Scan crypto and NFT sentiment on X/Twitter for daily alpha reports or token/NFT/project on-demand analyses with sentiment, trends, and red flags.

Key things to consider before installing or enabling this skill: - Credentials: The SKILL.md asks for X_AUTH_TOKEN and X_CT0 (a ct0 session cookie). Those are sensitive — a ct0 cookie can allow actions as your account. Do not supply these from your primary/personal X account. Prefer a read-only or throwaway X account with minimal privileges if you must test. - Registry metadata mismatch: The registry entry lists no required env vars or binaries, but the instructions require the bird CLI and two X credentials. Ask the publisher why the metadata omits these requirements and request that required env vars and binaries be declared in the registry. - bird CLI provenance: The skill depends on an external CLI ('bird'). Install only from a trusted source (official GitHub repo or verified Homebrew tap). Verify the bird project and review its release artifacts before installing. - Delivery channels & scheduling: The skill says to 'deliver' reports via Discord/Telegram/etc. but does not declare how credentials for those channels are provided or stored. Ask for clarification and avoid giving messaging-service tokens unless you understand how they're used and stored. - Autonomy risk: The skill is designed for daily automated runs. If you enable autonomous invocation, ensure the credentials you provide are scoped appropriately and monitor activity. Consider running the skill manually first to validate behavior. - Code review & sandboxing: The included script (scripts/parse_calls.py) appears to only parse JSON tweet output into structured calls (no network exfiltration). Still, review the code and test in an isolated environment. Inspect the referenced GitHub repo (github.com/hammad-btc/alpha-scout-skill) for additional code or installer steps. - Ask the publisher: Because the homepage is missing and the registry metadata is incomplete, ask the skill author to (1) publish a homepage/repo link in the registry, (2) update metadata to list required env vars/binaries, (3) explicitly document delivery mechanisms and credential use, and (4) confirm whether the skill ever posts or performs actions on X (the SKILL.md only shows read/search operations, but that should be explicitly confirmed). If you decide to try the skill, do so with a dedicated/test X account and without sharing primary account cookies/tokens until you're satisfied with provenance and behavior.

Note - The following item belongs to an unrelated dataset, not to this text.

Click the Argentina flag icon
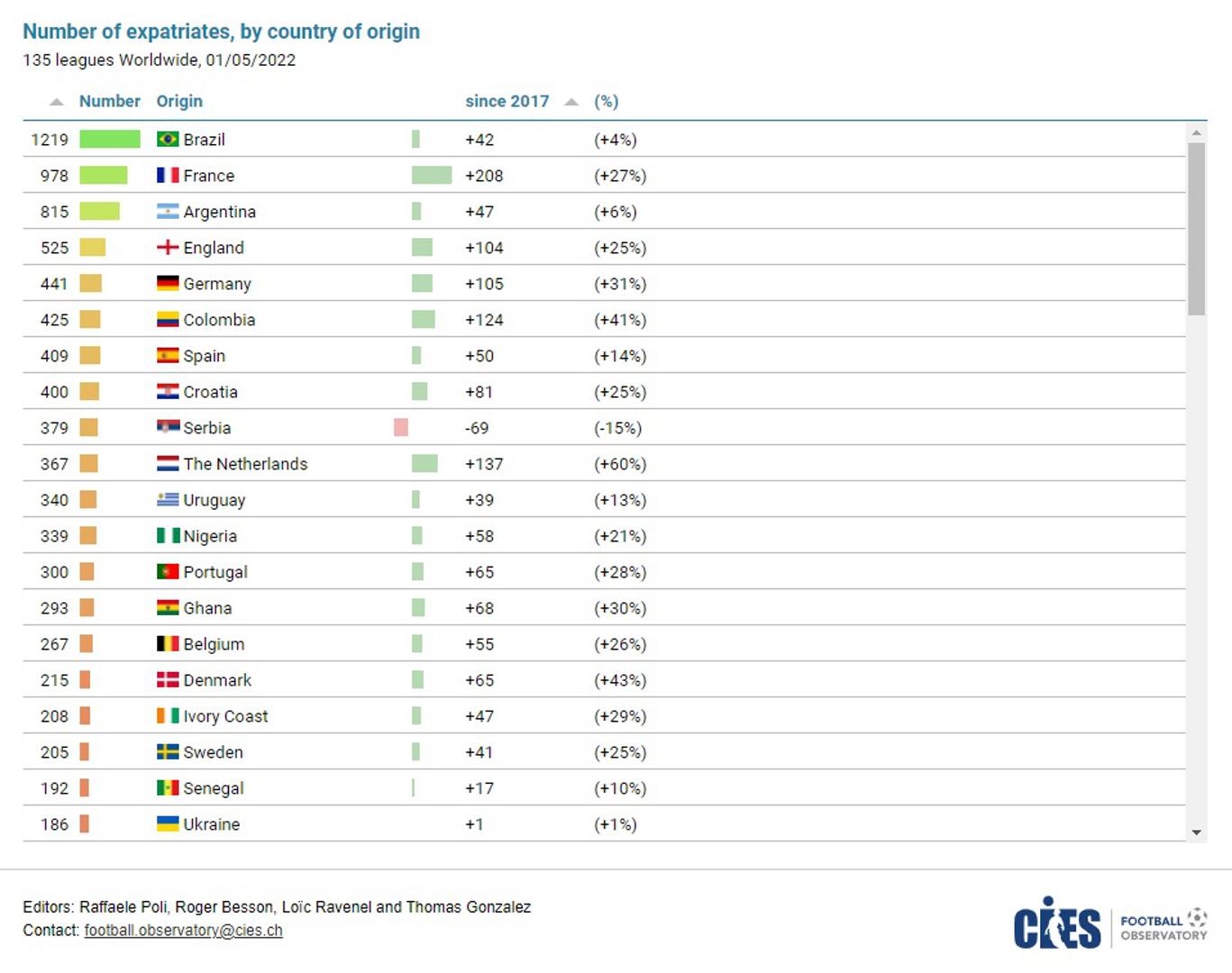The height and width of the screenshot is (973, 1232). (168, 212)
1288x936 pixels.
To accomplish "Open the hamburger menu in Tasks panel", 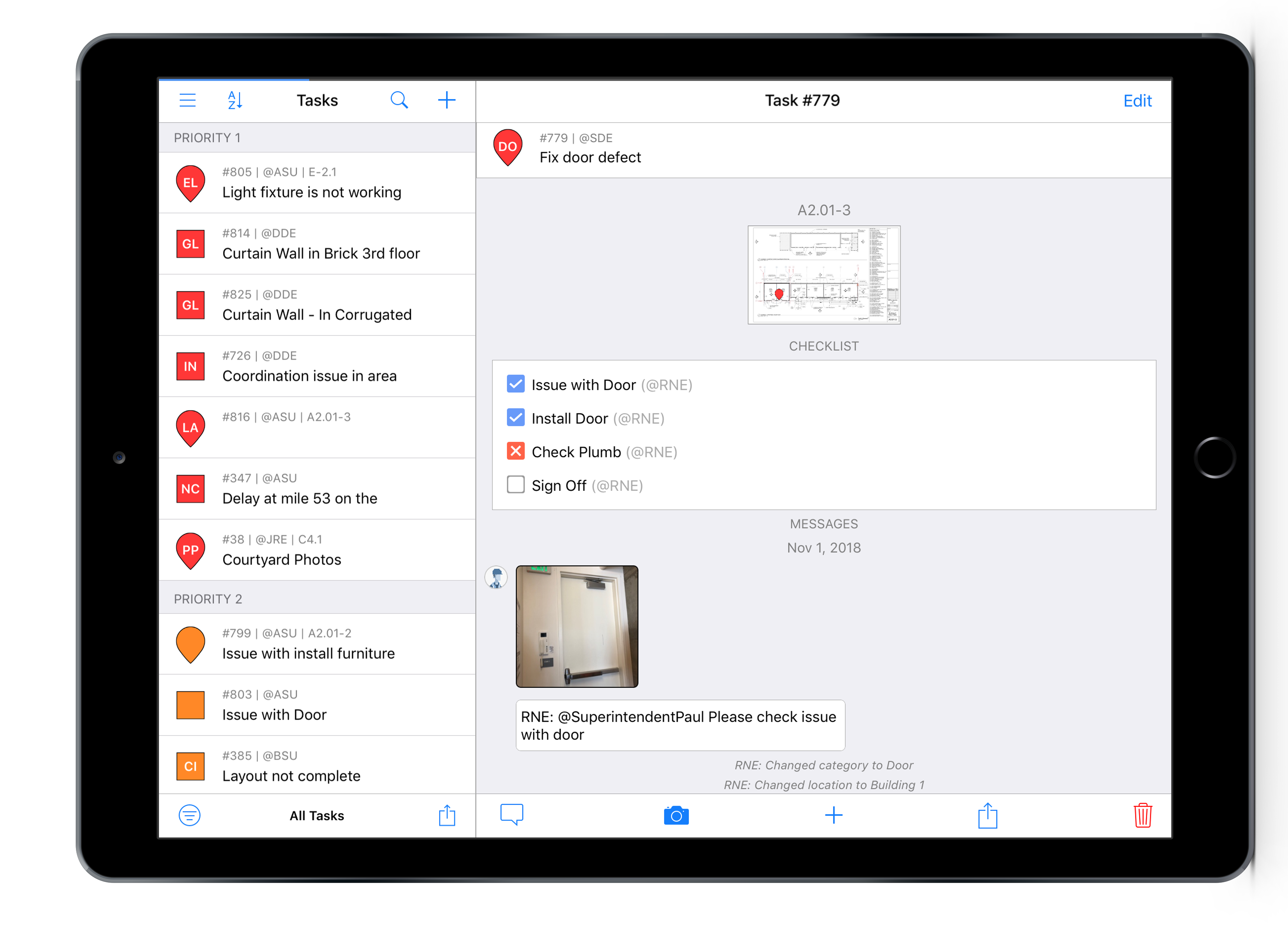I will pos(187,100).
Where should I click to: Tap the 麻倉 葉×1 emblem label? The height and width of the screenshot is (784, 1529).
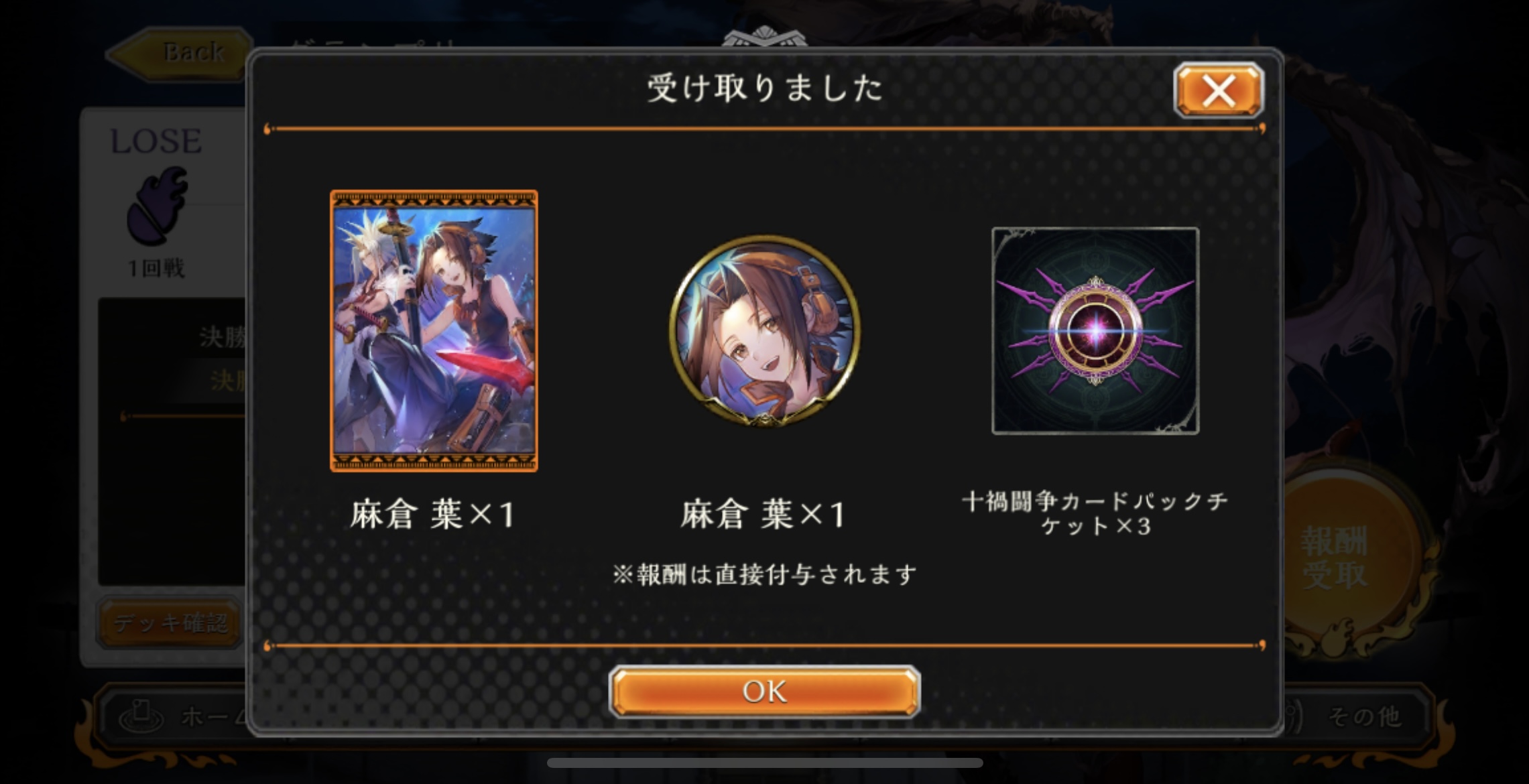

Type: OpenClaw Skill Name: x-alpha-scout Version: 1.0.0 The skill is classified as suspicious due to a critical shell injection vulnerability identified in `SKILL.md`. The agent is instructed to execute `bird search` commands using unsanitized user input (e.g., `bird search "$TICKER"`). This allows a malicious user to inject arbitrary shell commands, potentially leading to Remote Code Execution (RCE) on the host system. While the `scripts/parse_calls.py` script is benign and no explicit malicious intent (like data exfiltration to unauthorized endpoints or persistence mechanisms) is found in the skill's design, the presence of this severe vulnerability makes the skill high-risk.